Esta semana, parecendo antecipar o discurso do Presidente da República sobre consensos durante uma conferência sobre investimento na Gulbenkian, o primeiro-ministro salientou que os grandes projetos de obras públicas devem ser aprovados por maioria parlamentar de dois terços, dando como exemplo o aeroporto de Lisboa, que, disse, se tornou questão de “emergência”.

No programa do Governo, este já previa a criação de um Conselho Consultivo de Obras Públicas e, no discurso de tomada de posse, Costa anunciou que queria que os grandes investimentos só avançassem com uma maioria de dois terços, o que implicaria sempre um acordo com o PSD.

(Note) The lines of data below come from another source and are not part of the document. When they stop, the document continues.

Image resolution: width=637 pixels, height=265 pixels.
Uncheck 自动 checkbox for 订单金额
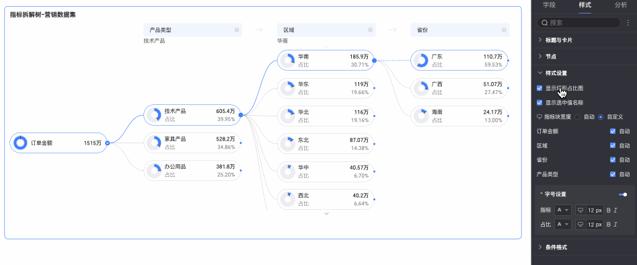click(613, 131)
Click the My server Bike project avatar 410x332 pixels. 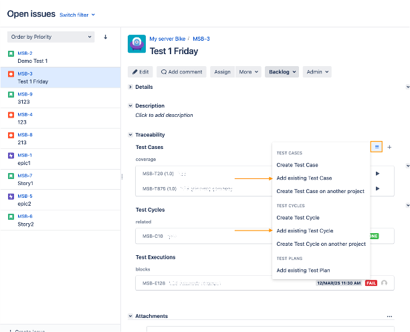tap(137, 45)
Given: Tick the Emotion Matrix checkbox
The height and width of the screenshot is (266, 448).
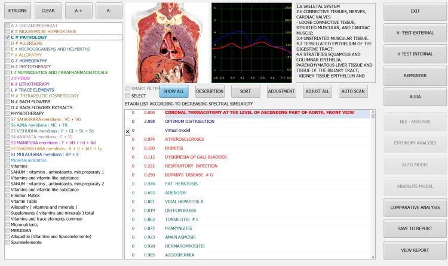Looking at the screenshot, I should click(x=7, y=195).
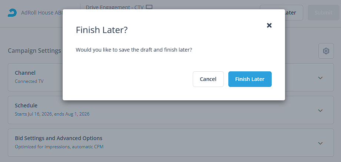Click the save draft question text
Screen dimensions: 341x162
click(x=134, y=50)
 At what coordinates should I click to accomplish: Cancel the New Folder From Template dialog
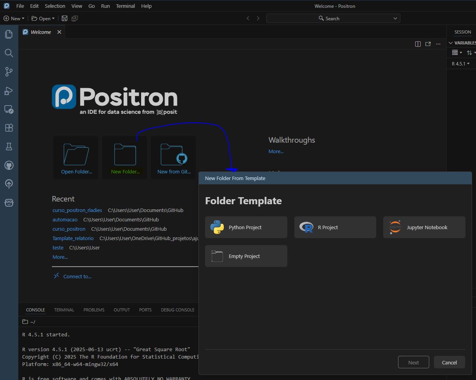click(449, 362)
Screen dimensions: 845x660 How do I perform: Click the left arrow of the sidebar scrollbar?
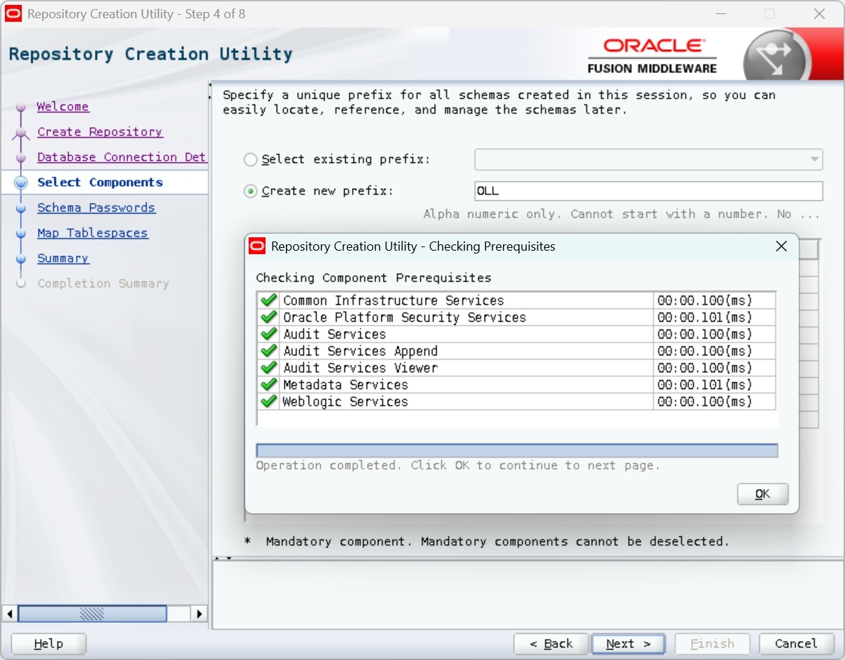[10, 614]
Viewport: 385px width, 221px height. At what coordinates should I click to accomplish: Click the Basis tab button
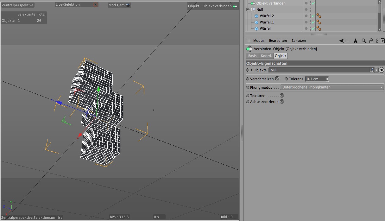pyautogui.click(x=252, y=56)
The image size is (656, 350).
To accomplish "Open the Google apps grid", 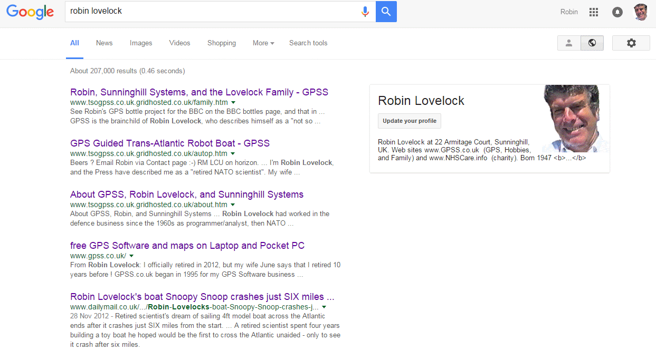I will click(593, 12).
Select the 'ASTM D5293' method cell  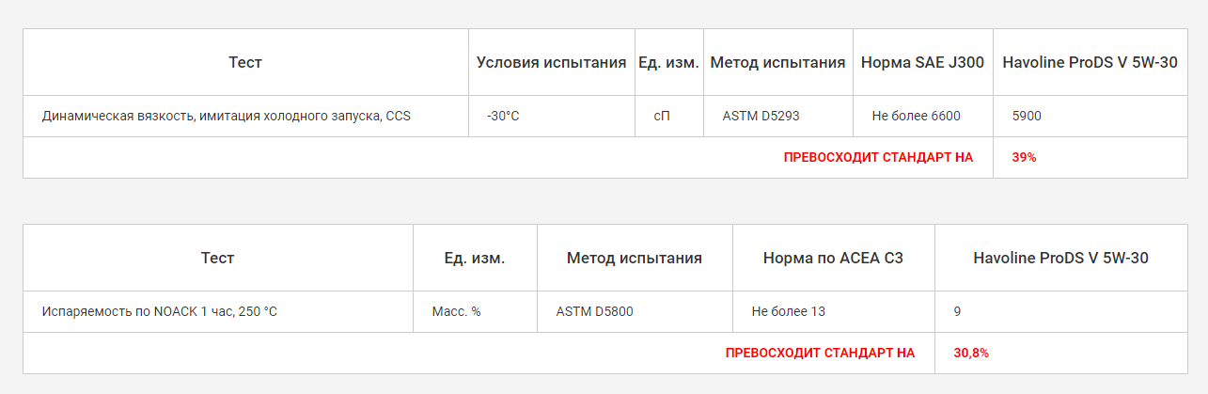[761, 117]
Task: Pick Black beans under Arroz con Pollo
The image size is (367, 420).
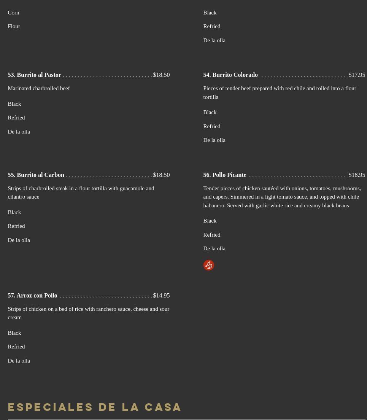Action: pos(14,333)
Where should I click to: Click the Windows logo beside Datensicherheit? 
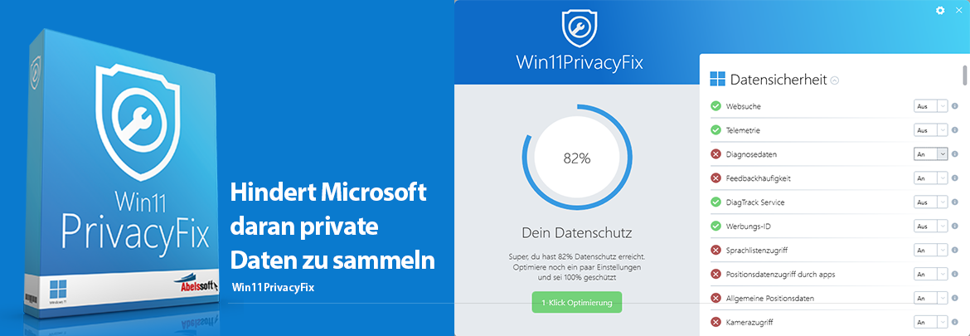pos(717,80)
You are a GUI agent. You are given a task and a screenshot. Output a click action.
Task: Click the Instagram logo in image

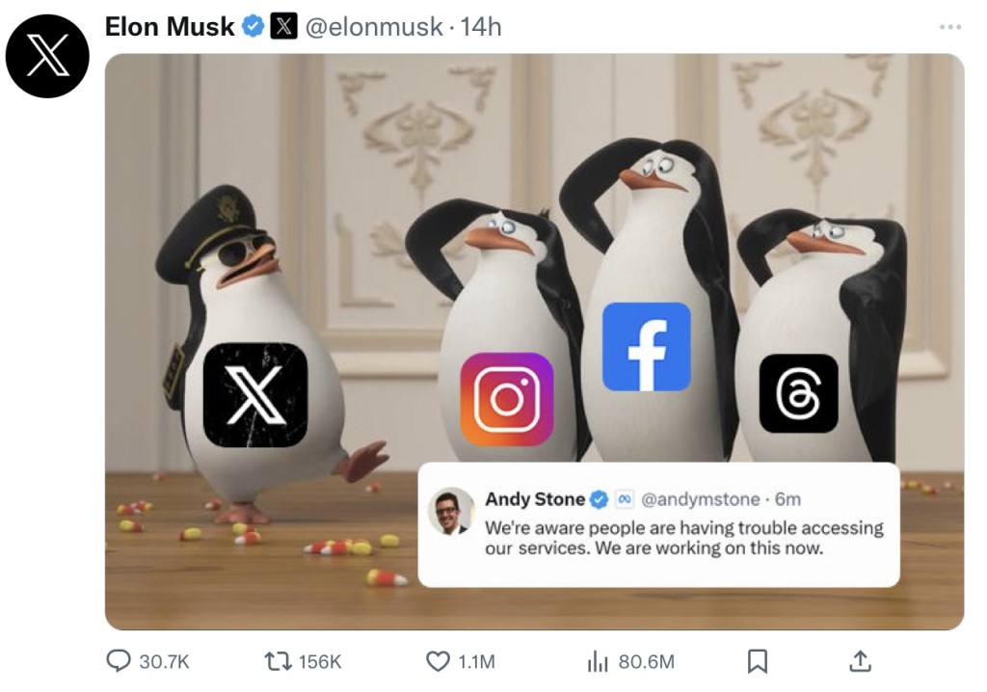tap(507, 400)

Mas, na verdade, não haverá grandes investimentos nos próximos tempos. O investimento público tem vindo a descer nos últimos anos — 2016 foi o pior ano desde a década de 80. À medida que desce a fatia do Orçamento para investimento, os Governos têm tentado ir buscar mais comparticipação de fundos europeus. E o acordo que o atual Governo quer com o PSD no futuro tem a ver com a definição de prioridades para a aplicação do dinheiro de Bruxelas a médio prazo.

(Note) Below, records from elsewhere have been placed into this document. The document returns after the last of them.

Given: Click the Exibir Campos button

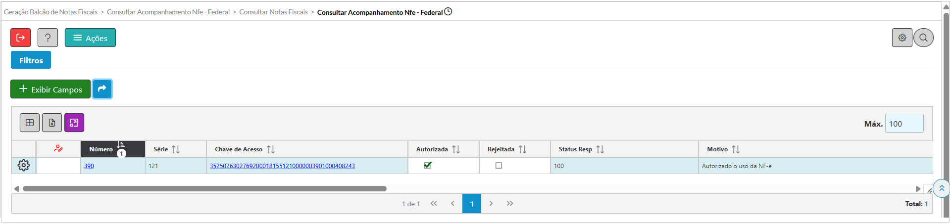Looking at the screenshot, I should click(50, 89).
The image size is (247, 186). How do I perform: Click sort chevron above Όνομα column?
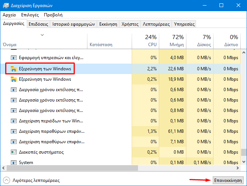point(42,35)
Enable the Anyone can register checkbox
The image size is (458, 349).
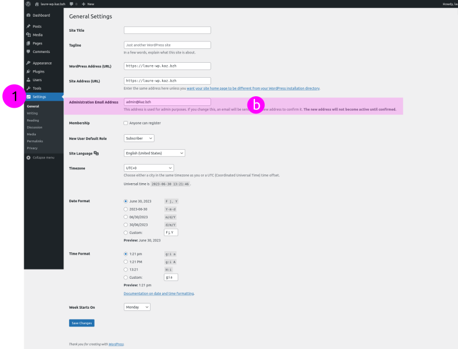[126, 123]
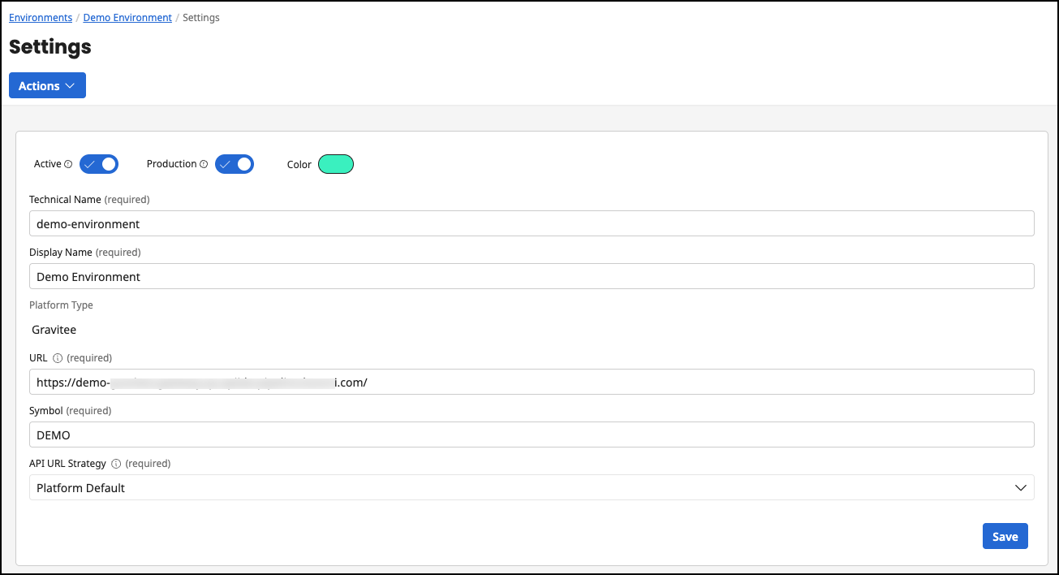Change Platform Default strategy selection
Screen dimensions: 1059x575
point(532,487)
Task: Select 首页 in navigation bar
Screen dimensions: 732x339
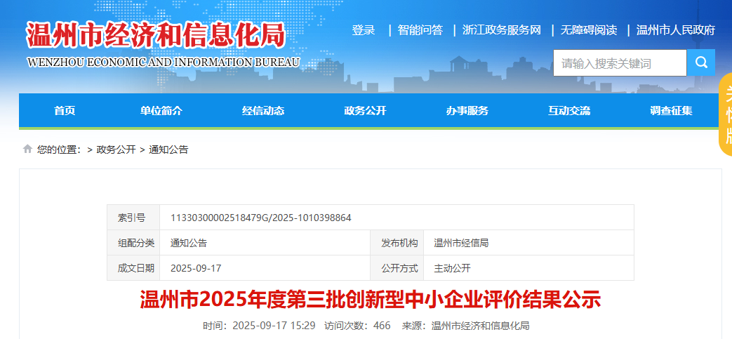Action: pyautogui.click(x=65, y=111)
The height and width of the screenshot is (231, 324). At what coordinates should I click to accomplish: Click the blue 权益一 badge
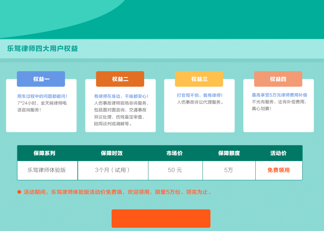(x=41, y=79)
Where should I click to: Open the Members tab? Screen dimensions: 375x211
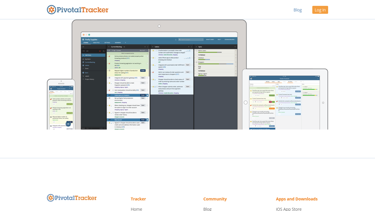(118, 43)
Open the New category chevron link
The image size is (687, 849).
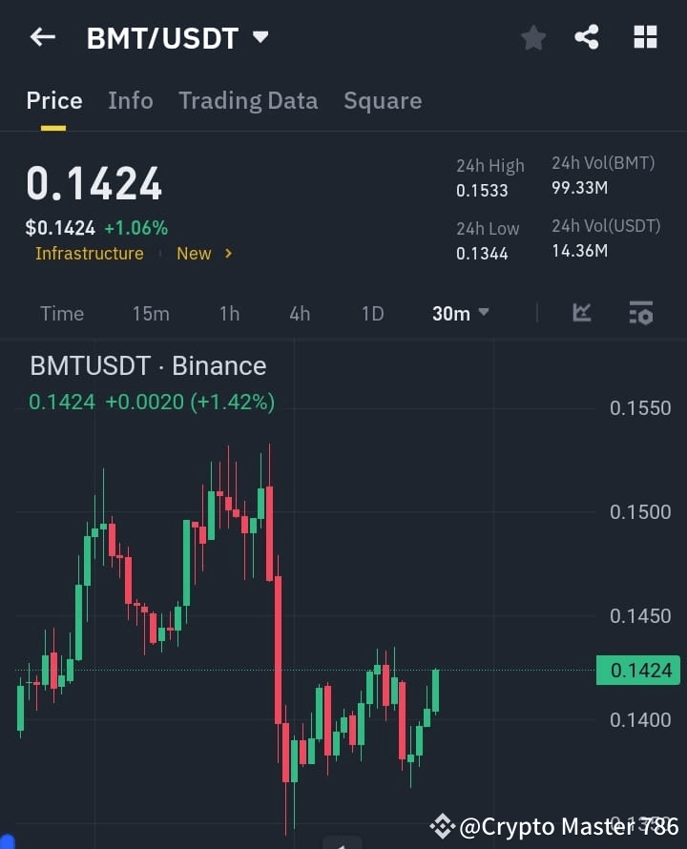click(204, 253)
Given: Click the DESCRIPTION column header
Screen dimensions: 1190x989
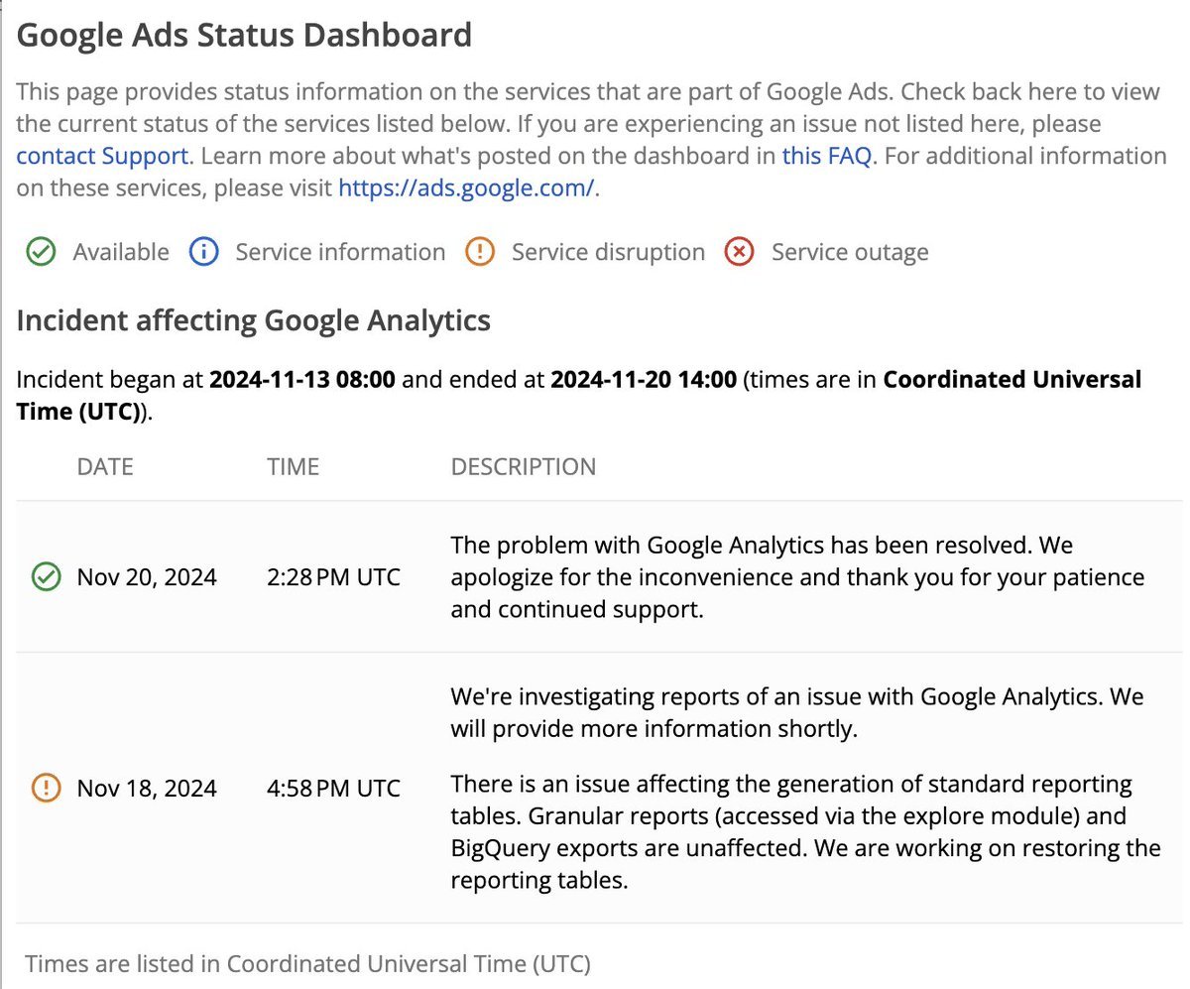Looking at the screenshot, I should pos(524,466).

“Nos programas [comunitários] pós-2020 temos de ter uma validação de votação mínima por dois terços na Assembleia da República, de forma a assegurar a estabilidade política de investimentos. Estes projetos, tendo por natureza uma dimensão que excedem a duração de uma legislatura, têm necessariamente que possuir um consenso político alargado para terem estabilidade”, defendeu esta semana Costa. O Governo entende que, se tiver o apoio do PSD, conseguirá ter mais peso a negociar com Bruxelas. Um dos projetos que os socialistas gostariam de levar em frente é a transformação do IP3, que liga Coimbra a Viseu, em autoestrada, uma obra que pode rondar os 600 milhões de euros e que nunca conseguiria ser financiada pelo Orçamento do Estado.

No encerramento da conferência “Investimento em Portugal”, Marcelo Rebelo de Sousa defendeu acordos, “incluindo no domínio dos investimentos públicos estruturais e estruturantes”.